Compare her situation to Domas. He betrayed Bojji and tried to kill him, on Daida’s orders. It was clear he was conflicted about it, and regretted it immediately after the fact. He later tried to make up for it, and help Bojji as best as he could. He then straight-up asked Bojji for forgiveness, and didn’t get it, at least not right away. Which is good! His betrayal cut too deep and Bojji wasn’t ready to trust him again, which makes perfect sense. He couldn’t expect things to go back to how they used to be, but at least he showed determination to do better. But Miranjo, who did worse things and showed less remorse, gets a free pass from everyone. And now she’s the queen, taking the place of the previous queen (who she tried to murder), and the queen before her (who she actually murdered).

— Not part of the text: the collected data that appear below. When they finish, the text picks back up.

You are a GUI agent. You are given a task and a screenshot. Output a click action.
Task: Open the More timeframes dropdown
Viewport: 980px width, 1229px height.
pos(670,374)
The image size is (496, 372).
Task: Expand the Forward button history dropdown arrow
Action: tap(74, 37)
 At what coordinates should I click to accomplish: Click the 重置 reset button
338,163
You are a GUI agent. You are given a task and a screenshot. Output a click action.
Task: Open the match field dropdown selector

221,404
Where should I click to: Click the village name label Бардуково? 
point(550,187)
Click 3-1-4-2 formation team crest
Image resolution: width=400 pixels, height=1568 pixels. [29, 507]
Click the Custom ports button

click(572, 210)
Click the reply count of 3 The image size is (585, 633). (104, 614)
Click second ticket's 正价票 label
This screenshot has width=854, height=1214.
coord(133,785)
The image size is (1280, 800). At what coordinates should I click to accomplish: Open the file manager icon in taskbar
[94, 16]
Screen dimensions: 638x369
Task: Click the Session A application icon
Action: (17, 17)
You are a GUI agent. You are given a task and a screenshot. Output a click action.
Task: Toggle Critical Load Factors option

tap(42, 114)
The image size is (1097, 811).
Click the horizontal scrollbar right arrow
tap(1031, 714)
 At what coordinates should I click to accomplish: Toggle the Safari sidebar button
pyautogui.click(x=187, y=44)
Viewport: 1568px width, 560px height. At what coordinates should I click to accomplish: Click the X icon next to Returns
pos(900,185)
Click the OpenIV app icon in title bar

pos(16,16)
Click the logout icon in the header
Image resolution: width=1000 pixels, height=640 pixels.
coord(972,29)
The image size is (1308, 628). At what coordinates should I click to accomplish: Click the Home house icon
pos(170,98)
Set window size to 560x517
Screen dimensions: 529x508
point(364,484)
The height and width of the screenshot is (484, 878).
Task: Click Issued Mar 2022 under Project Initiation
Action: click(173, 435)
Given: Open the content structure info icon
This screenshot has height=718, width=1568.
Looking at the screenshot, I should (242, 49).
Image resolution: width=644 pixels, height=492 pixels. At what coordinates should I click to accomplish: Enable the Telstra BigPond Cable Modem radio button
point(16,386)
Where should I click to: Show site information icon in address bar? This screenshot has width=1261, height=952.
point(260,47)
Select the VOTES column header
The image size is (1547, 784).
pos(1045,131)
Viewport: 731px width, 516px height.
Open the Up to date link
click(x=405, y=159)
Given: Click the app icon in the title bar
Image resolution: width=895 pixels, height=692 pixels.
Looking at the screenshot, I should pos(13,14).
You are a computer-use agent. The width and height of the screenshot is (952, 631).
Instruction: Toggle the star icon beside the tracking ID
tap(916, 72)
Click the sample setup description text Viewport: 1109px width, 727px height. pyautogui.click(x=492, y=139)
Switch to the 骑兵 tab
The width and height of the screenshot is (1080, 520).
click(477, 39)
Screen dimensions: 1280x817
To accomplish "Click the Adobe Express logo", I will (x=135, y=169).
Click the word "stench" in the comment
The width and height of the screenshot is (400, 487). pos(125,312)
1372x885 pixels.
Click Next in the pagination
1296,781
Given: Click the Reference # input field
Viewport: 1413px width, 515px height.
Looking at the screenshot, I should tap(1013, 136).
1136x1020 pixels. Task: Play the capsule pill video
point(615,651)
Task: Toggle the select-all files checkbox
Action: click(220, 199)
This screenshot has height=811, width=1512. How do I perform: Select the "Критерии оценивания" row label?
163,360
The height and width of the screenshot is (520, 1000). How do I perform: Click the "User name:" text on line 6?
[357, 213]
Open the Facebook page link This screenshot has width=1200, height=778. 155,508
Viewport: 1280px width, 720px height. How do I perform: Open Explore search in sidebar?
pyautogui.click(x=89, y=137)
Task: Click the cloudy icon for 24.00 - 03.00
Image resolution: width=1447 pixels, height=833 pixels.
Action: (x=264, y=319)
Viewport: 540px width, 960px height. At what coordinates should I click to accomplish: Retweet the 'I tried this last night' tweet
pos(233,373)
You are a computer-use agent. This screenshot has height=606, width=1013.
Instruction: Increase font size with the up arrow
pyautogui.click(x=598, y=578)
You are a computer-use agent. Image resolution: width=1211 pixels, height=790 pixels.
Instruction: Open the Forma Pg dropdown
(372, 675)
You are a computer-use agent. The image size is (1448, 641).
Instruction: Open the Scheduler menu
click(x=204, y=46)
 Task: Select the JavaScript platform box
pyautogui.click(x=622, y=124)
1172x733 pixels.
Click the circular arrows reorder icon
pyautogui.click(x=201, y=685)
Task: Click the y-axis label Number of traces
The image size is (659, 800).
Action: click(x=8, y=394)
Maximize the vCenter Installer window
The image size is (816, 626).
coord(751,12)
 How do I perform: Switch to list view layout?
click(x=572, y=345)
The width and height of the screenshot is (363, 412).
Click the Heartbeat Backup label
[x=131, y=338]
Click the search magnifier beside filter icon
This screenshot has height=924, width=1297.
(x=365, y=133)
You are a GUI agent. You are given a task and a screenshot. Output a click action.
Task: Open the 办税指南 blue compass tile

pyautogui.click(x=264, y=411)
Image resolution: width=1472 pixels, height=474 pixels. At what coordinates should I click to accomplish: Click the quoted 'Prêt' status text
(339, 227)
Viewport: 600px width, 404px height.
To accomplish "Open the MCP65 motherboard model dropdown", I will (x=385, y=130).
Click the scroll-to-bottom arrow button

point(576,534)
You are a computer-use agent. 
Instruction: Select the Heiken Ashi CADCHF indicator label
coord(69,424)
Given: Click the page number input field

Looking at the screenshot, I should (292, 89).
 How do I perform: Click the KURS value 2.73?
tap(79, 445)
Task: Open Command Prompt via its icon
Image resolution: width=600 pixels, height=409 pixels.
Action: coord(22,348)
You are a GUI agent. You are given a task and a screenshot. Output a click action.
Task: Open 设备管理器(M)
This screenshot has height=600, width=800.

It would’ve been very sad if series had just ended there, celebrating an event I couldn’t care less about. If it had, it would’ve been hard for me to look back on it fondly. Thankfully the final episode shifts the focus back to Bojji and Kage and the last 10 minutes are wonderful again. It didn’t make up for everything else, but at least it was a nice way to end it. As much as Ranking of King dropped the ball on some things, there is too much heart not to like it.